Vertex AI misconfigurations expose privilege escalation in cloud AI

By NHI Mgmt Group Editorial TeamPublished 2026-06-04Domain: Agentic AI & NHIsSource: Unosecur

TL;DR: Misconfigured Vertex AI service agents can be over-permissioned, allowing attackers to create malicious jobs, escalate privileges, and exfiltrate sensitive data, according to Unosecur. The governance failure is not AI itself but cloud identity design that grants platform accounts more access than their job requires.

At a glance

What this is: This is an independent analysis of how Vertex AI service agent misconfigurations can create privilege escalation paths and sensitive data exposure.

Why it matters: It matters because AI platform identities now sit inside the same governance problem space as service accounts, workload identity, and least-privilege access models across modern IAM programmes.

👉 Read Unosecur's analysis of Vertex AI misconfigurations and privilege escalation

Context

Vertex AI misconfiguration becomes an identity governance problem the moment a platform service agent receives broader access than the job actually needs. In that state, the issue is not model quality or deployment speed but whether cloud IAM has made the service account too powerful to contain.

For IAM, IGA, and cloud security teams, the practical concern is that AI platform accounts often inherit permissions that were designed for convenience rather than task scope. Once those identities can create jobs, reach metadata, or touch storage and BigQuery paths they should not own, privilege escalation becomes a direct governance outcome rather than an edge case.

Key questions

Q: How should security teams restrict Vertex AI service agents without breaking workloads?

A: Start by separating platform convenience from business necessity. Give each Vertex AI service agent only the permissions required for one job class, one data path, and one environment. Then test whether the workload still functions if storage, metadata, or job creation rights are removed.
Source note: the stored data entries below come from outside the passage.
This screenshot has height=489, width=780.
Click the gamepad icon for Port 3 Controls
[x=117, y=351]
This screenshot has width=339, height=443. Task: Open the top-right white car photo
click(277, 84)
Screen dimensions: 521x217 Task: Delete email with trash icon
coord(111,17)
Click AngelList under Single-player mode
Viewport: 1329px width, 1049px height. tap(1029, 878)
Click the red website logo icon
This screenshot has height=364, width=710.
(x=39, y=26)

If it fails, the role was too broad.

Q: Why do over-permissioned AI platform identities increase breach risk?

A: Because they turn a single workload compromise into an identity pivot. When an AI service account can create jobs, access metadata, and reach data stores, attackers can move from execution to credential reuse and exfiltration without needing to break the AI model itself. That is a privilege design failure, not an AI model failure.
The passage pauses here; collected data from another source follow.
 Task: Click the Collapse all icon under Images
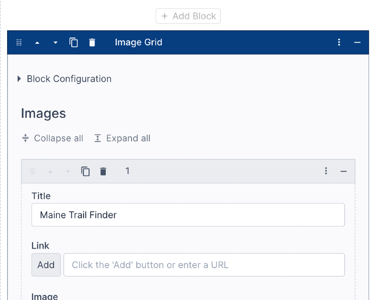(x=25, y=138)
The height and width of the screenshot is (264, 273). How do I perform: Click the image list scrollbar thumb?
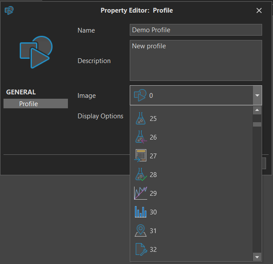click(x=257, y=124)
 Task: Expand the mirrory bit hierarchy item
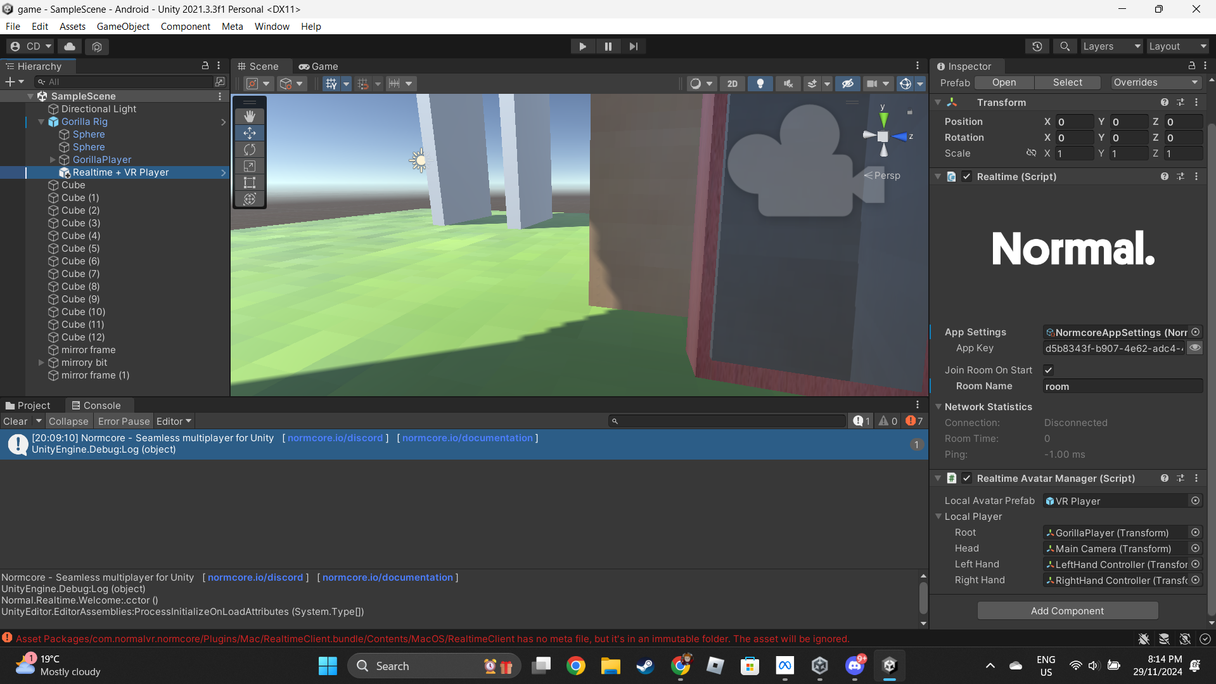[41, 363]
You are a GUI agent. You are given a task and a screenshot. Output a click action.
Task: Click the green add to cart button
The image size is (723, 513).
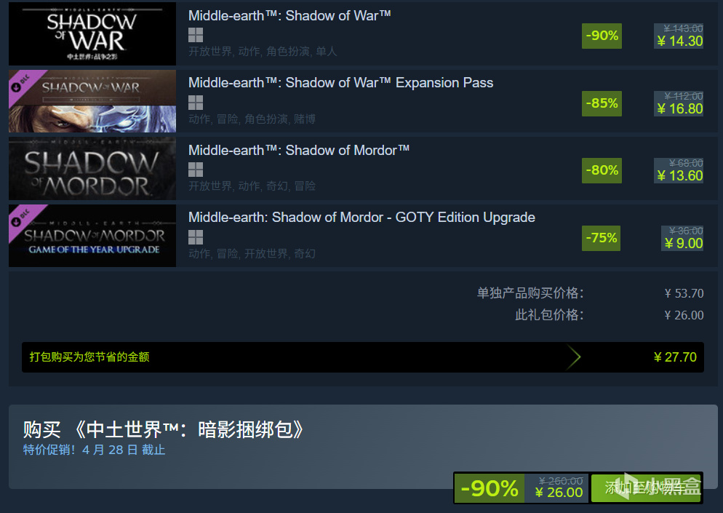coord(647,488)
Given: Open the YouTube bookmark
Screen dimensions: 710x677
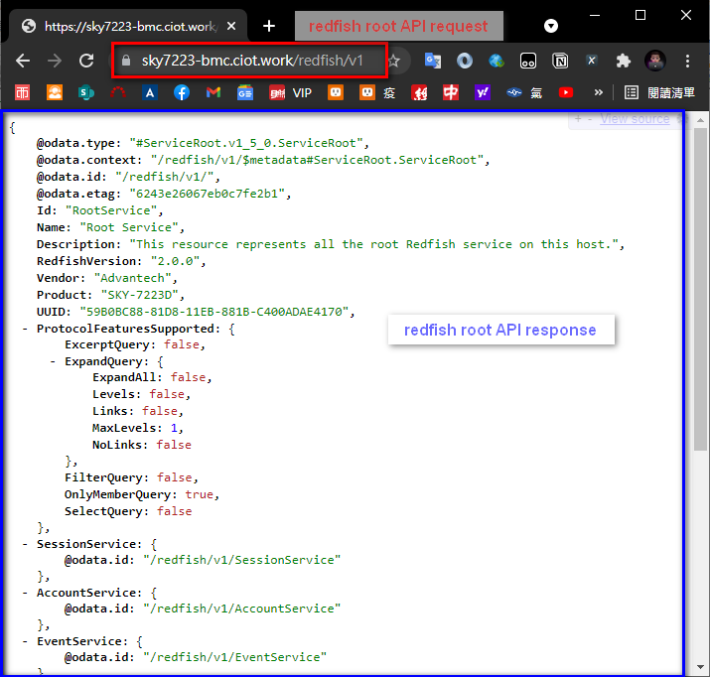Looking at the screenshot, I should tap(566, 92).
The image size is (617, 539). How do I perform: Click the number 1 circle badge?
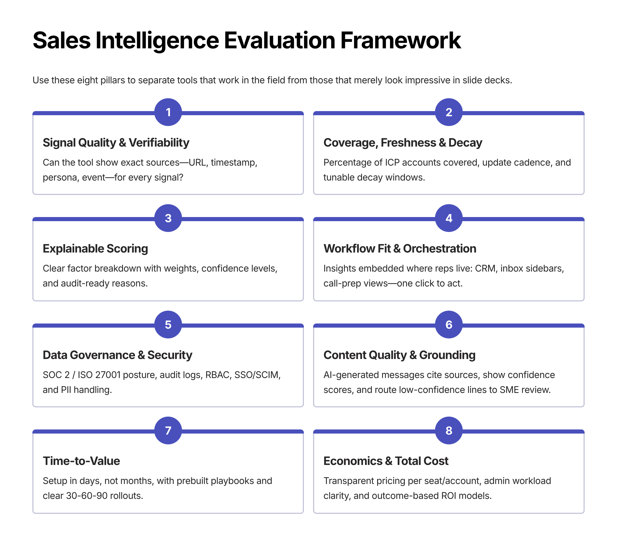point(168,112)
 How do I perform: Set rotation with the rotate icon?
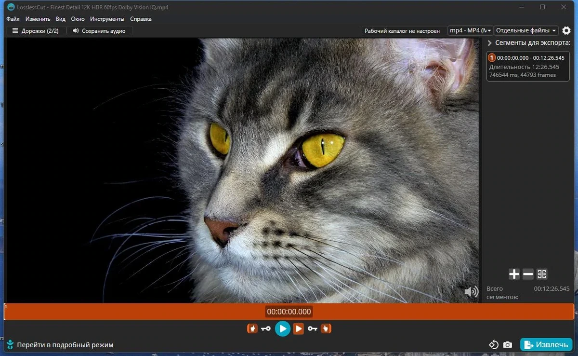click(493, 344)
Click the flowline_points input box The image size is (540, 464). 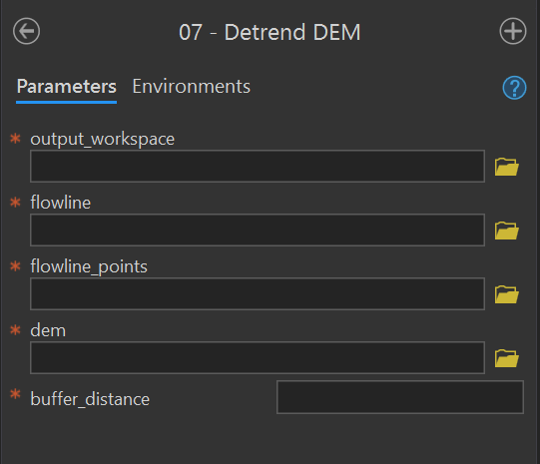(x=258, y=293)
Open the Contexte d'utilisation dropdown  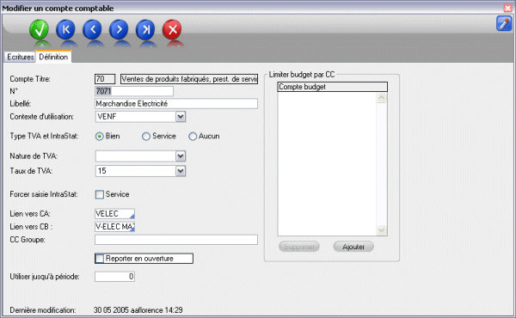(181, 117)
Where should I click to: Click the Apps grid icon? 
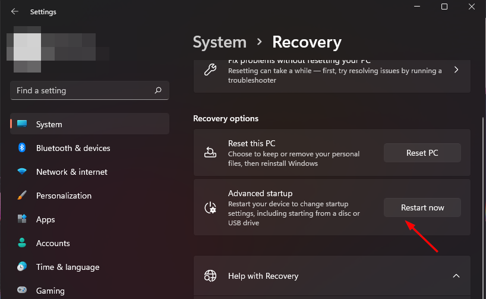23,219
Q: What signals show that an AI workload identity is operating beyond its intended scope?

A: Look for unexpected job creation, unusual container image sources, metadata reads from training environments, and access to storage or analytics services that the workload does not normally use. A workload identity that starts touching adjacent resources is usually the earliest sign that scope has drifted.

Q: Who should own governance when AI platform accounts are over-privileged?
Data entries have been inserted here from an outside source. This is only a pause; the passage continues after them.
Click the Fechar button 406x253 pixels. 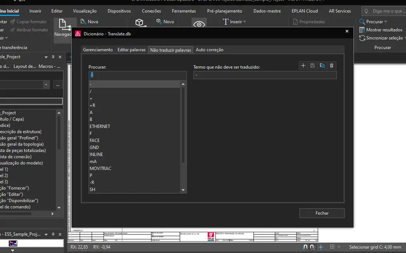click(322, 213)
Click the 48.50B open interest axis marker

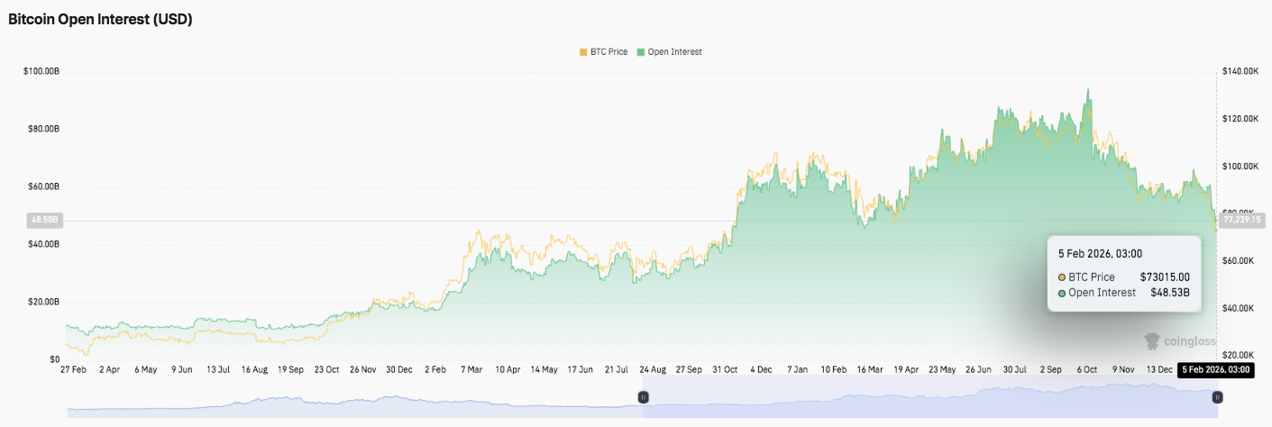[44, 219]
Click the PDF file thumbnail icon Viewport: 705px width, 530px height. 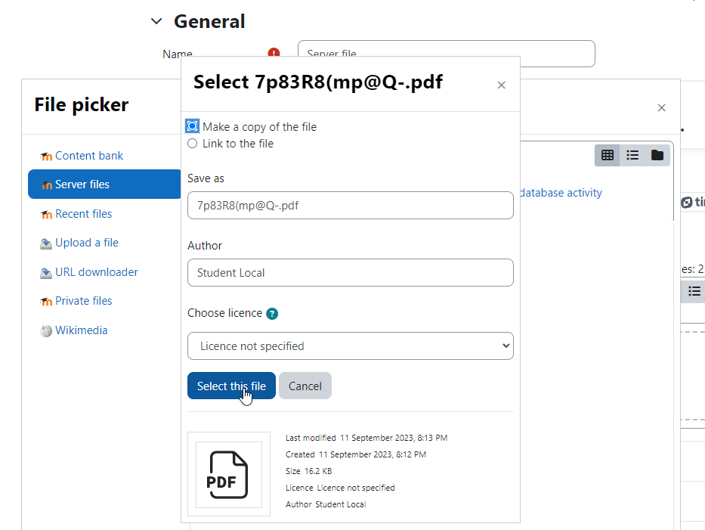coord(229,474)
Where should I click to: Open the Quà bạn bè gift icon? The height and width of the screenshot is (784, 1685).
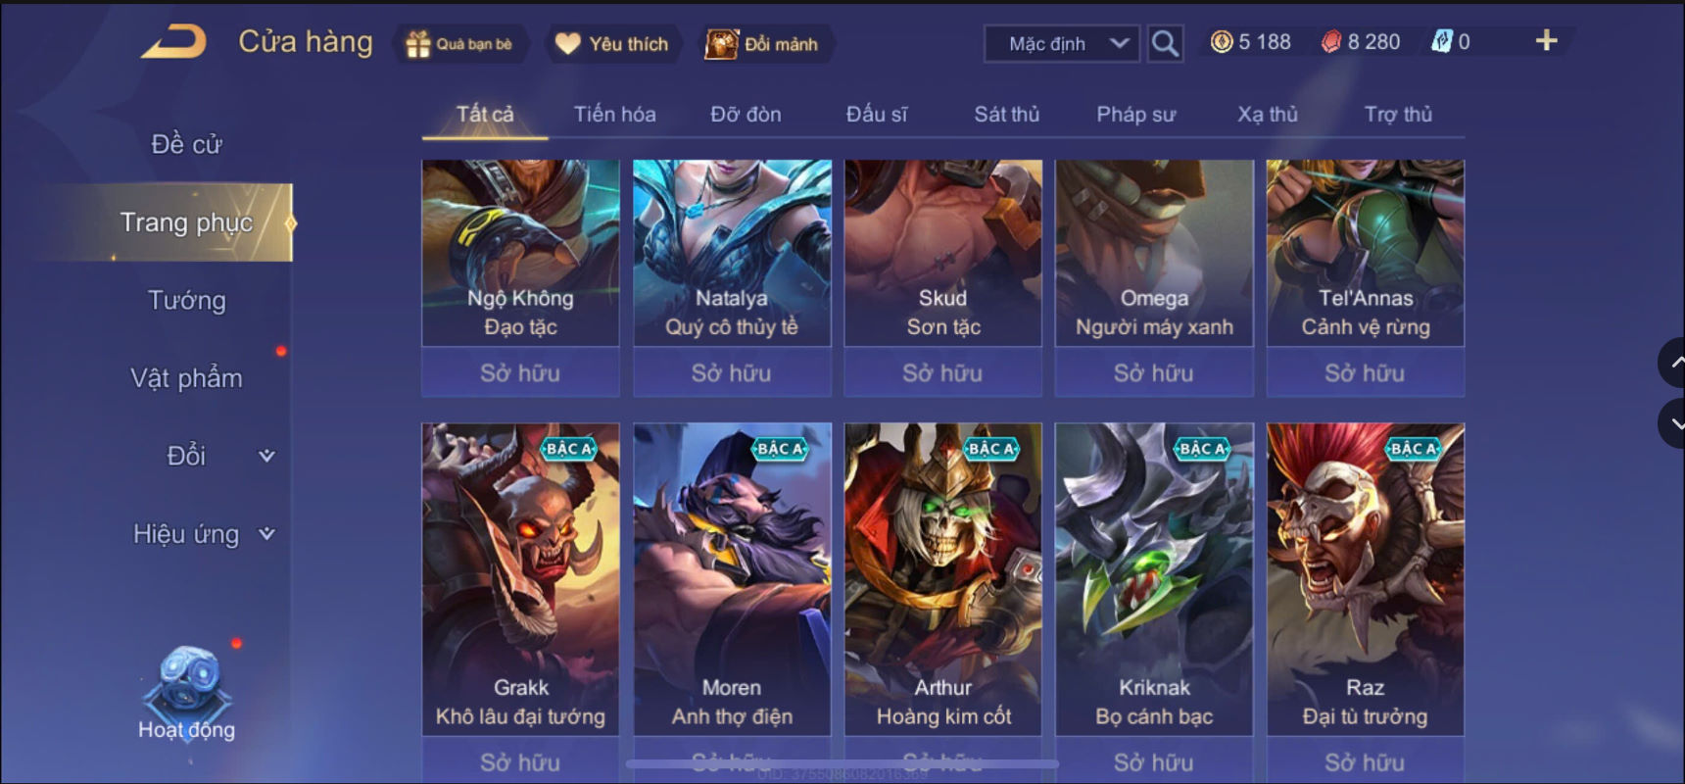[x=418, y=44]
A: Ownership should sit jointly with cloud IAM, platform engineering, and the security team, because the failure spans role design, workload execution, and monitoring. Vertex AI identities are not just application accounts. They are non-human identities with cloud-wide consequences when lifecycle and access reviews are weak.

Technical breakdown

How Vertex AI service agents become an escalation path

Vertex AI relies on service agents to perform platform actions on behalf of the environment, which makes them a form of non-human identity. The security problem appears when those identities are granted project-wide or platform-wide permissions that exceed the specific training or deployment task. Attackers do not need to break the AI model to abuse this layer. They only need a path into a misconfigured job or container, after which the over-privileged service agent can be used to reach additional resources, metadata services, and downstream data stores.

Practical implication: inventory every Vertex AI-related service agent and reduce each one to the narrowest task-scoped role.

Custom training jobs and container injection as the entry point

Custom training jobs extend flexibility by letting users run code and containers in managed environments, but that flexibility also expands the attack surface. If permissions allow unauthorized job creation, an attacker can inject harmful commands or swap in a compromised custom container to execute arbitrary actions inside the platform context. That is not a model compromise. It is a control-plane abuse problem in which identity permissions are the real enforcement boundary. Once the job starts with the wrong authority attached, every subsequent action inherits that mistake.

Practical implication: restrict custom job creation to approved identities and validate container provenance before execution.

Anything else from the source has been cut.